西宮のえびす神社に行った。正式名称は「西宮神社」。古くから信仰される商売繁盛の「えべっさん」。えびす信仰の中心地で、全国のえびす社の総本社。江戸時代から続く歴史ある神社で、十日えびすは毎年全国的にも有名な祭事です。

西宮で生まれ育ったから、思い出の多い場所。1月9日、10日、11日が十日戎が一番盛り上がる。「福男選び」が有名だけど、この時期は屋台が立ち並び大混雑。学校が終わったら人混みの中を帰るのが楽しかった。




大人になってから由緒書きを読むと、知識が増えた分、景色の見え方も変わる。みんなの待ち合わせ場所だった赤門は重要文化財。豊臣秀頼の寄進と伝えられてると書かれていてビックリ。商業の中心地だった西宮で豊臣家の存在感と繁栄を示す意味があったんでしょうか。

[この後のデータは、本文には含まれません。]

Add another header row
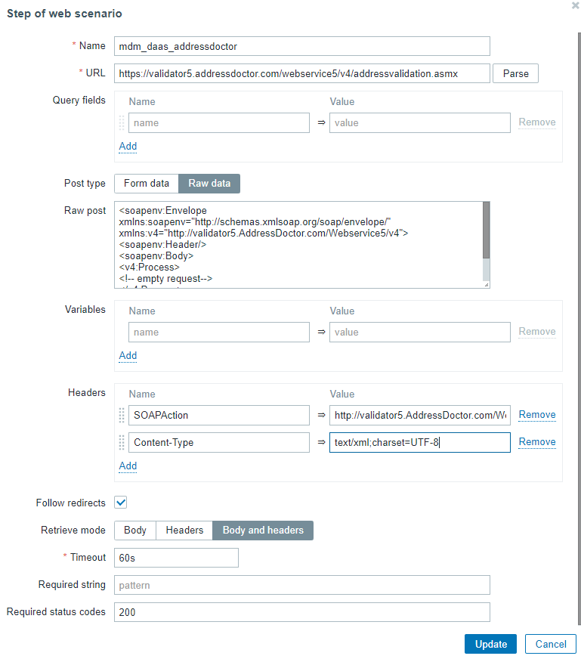581x659 pixels. (128, 466)
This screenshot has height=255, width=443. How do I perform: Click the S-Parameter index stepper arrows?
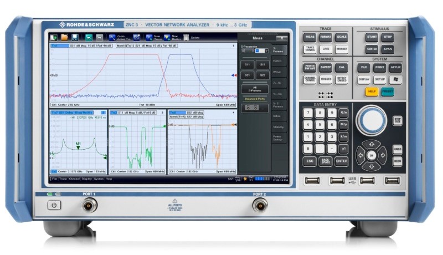pos(244,51)
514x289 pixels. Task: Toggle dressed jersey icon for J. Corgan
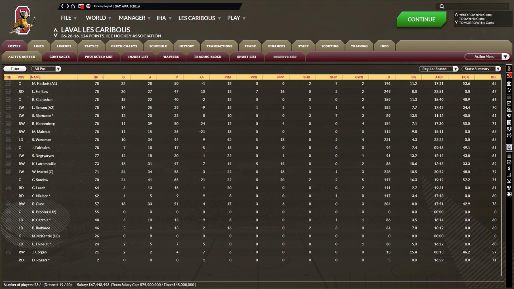coord(8,252)
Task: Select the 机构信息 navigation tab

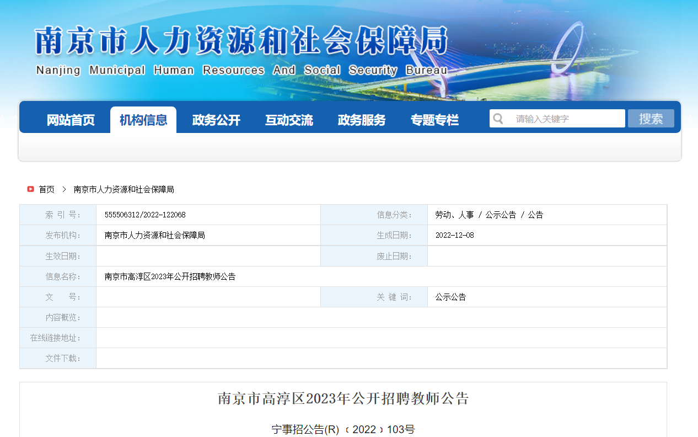Action: 143,120
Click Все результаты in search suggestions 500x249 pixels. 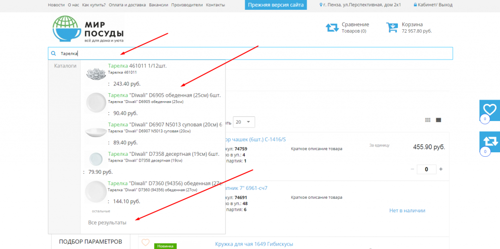(x=107, y=223)
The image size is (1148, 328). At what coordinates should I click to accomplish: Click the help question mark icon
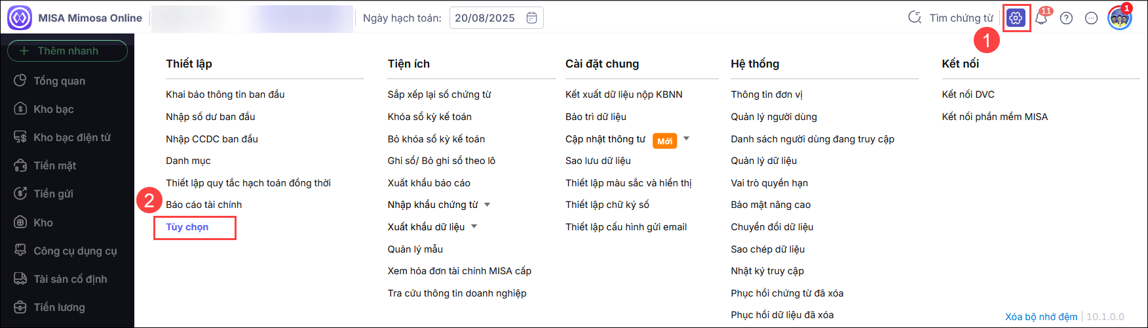click(1066, 18)

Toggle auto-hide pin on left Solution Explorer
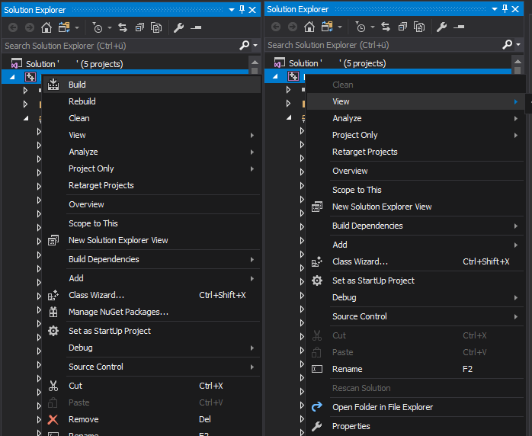pos(242,9)
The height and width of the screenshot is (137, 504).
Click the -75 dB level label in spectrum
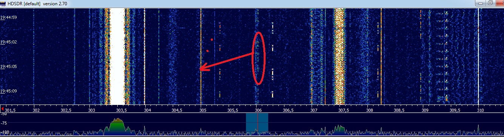[x=5, y=123]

神社は再建されてピカピカしているので、昔のかっこよさはなくなったけど、神社系内の雰囲気は好き。本殿が「神明造」っぽいなと思ったら、「三連春日造り」というらしい。神明系(伊勢)でも大社系(出雲)でもなく、春日系。




産所町は、かつて傀儡師(くぐつし)と呼ばれる人形操りの人々が住んでいたそうです。えびすさまをかたどった人形を携えて各地を巡り、芸とともにえびす信仰を広めた一団の拠点だったという。西宮神社の境内にある百太夫神社は、その傀儡師たちの祖を祀る社。

産所町にも傀儡師の銅像が立っていた。親に聞くと、子供の頃に人形回しをやっていたので僕も見たことあるそうだけど、まったく覚えていない。
自分は産所町の隣の神楽町で育った。えびす神社のすぐ近くで、地名の通り神事の神楽ともどこかでつながっている気がする。昔は神楽のことを知らなかったけど、神道を知り、神楽を知ると、なんかすごい場所だったんじゃないかという気がしてくる。産所町には友達も多かったけど、生まれ育った場所がそんな歴史を背負っていた可能性があったとは、子どものころは想像もしなかった。

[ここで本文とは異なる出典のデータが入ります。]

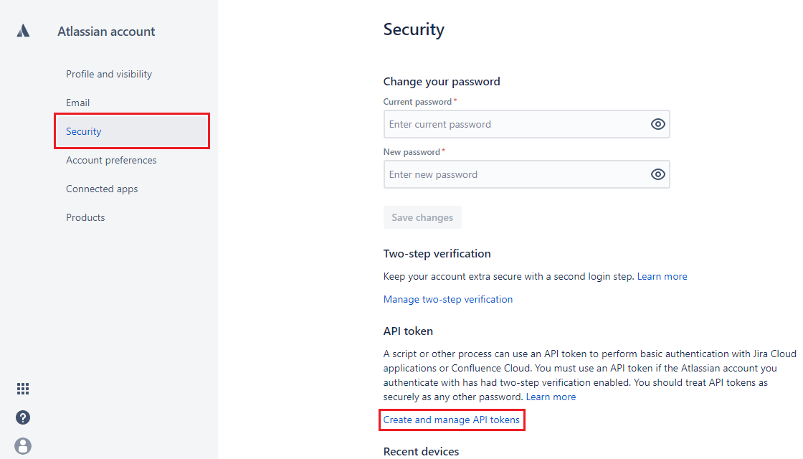803x459 pixels.
Task: Click the Atlassian account title
Action: pyautogui.click(x=106, y=32)
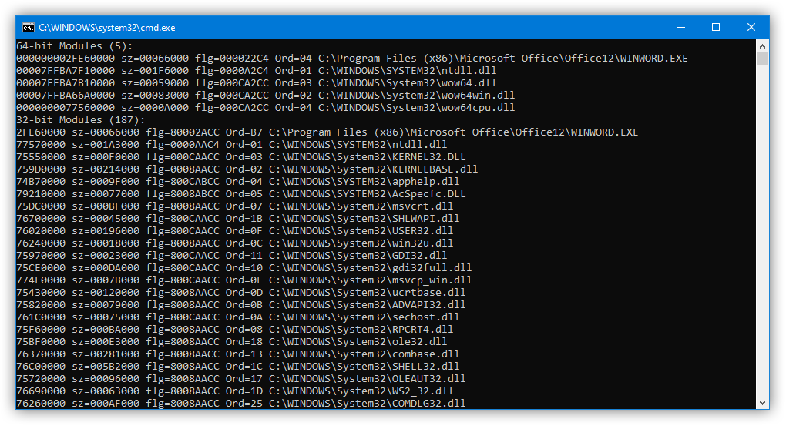Close the command prompt window

click(751, 27)
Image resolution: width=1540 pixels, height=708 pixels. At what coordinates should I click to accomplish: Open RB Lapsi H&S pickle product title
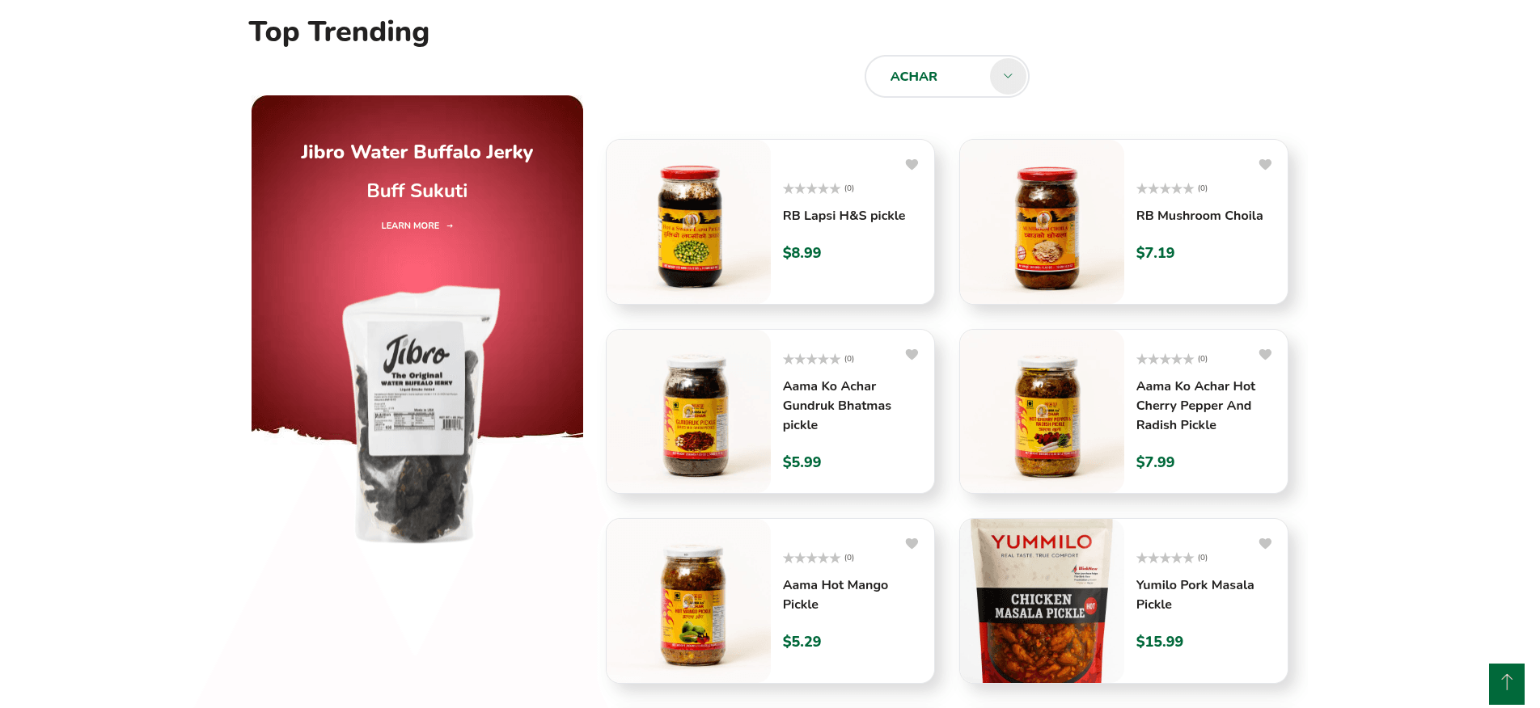pyautogui.click(x=844, y=216)
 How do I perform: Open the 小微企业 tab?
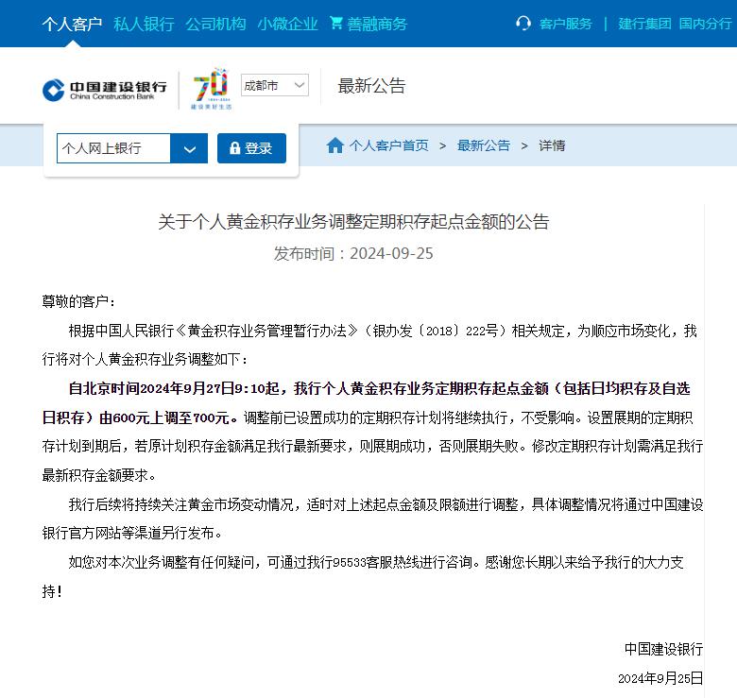pos(287,24)
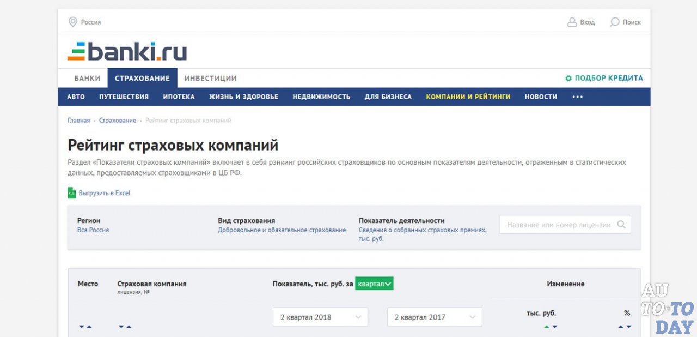
Task: Click the user login icon
Action: (x=572, y=22)
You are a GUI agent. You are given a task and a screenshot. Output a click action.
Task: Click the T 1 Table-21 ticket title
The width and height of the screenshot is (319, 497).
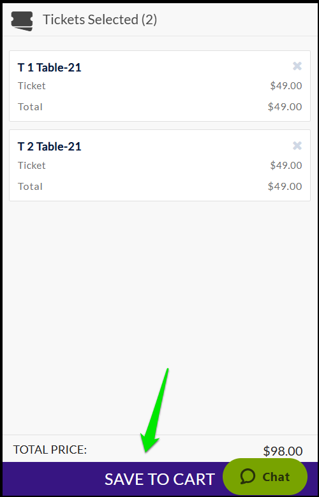click(x=50, y=67)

主祭神はひるこ、蛭児大神(えびす神)。五体不満足で生まれたと伝えられ、商売や漁業の守り神として信仰されている。でも商売繁盛といっても、同級生でお金持ちになった人の話は聞かない。

十日戎は1月だけでなく毎月10日に行われ、毎朝「大祓詞」もやってるみたいなので、今後行ってみます。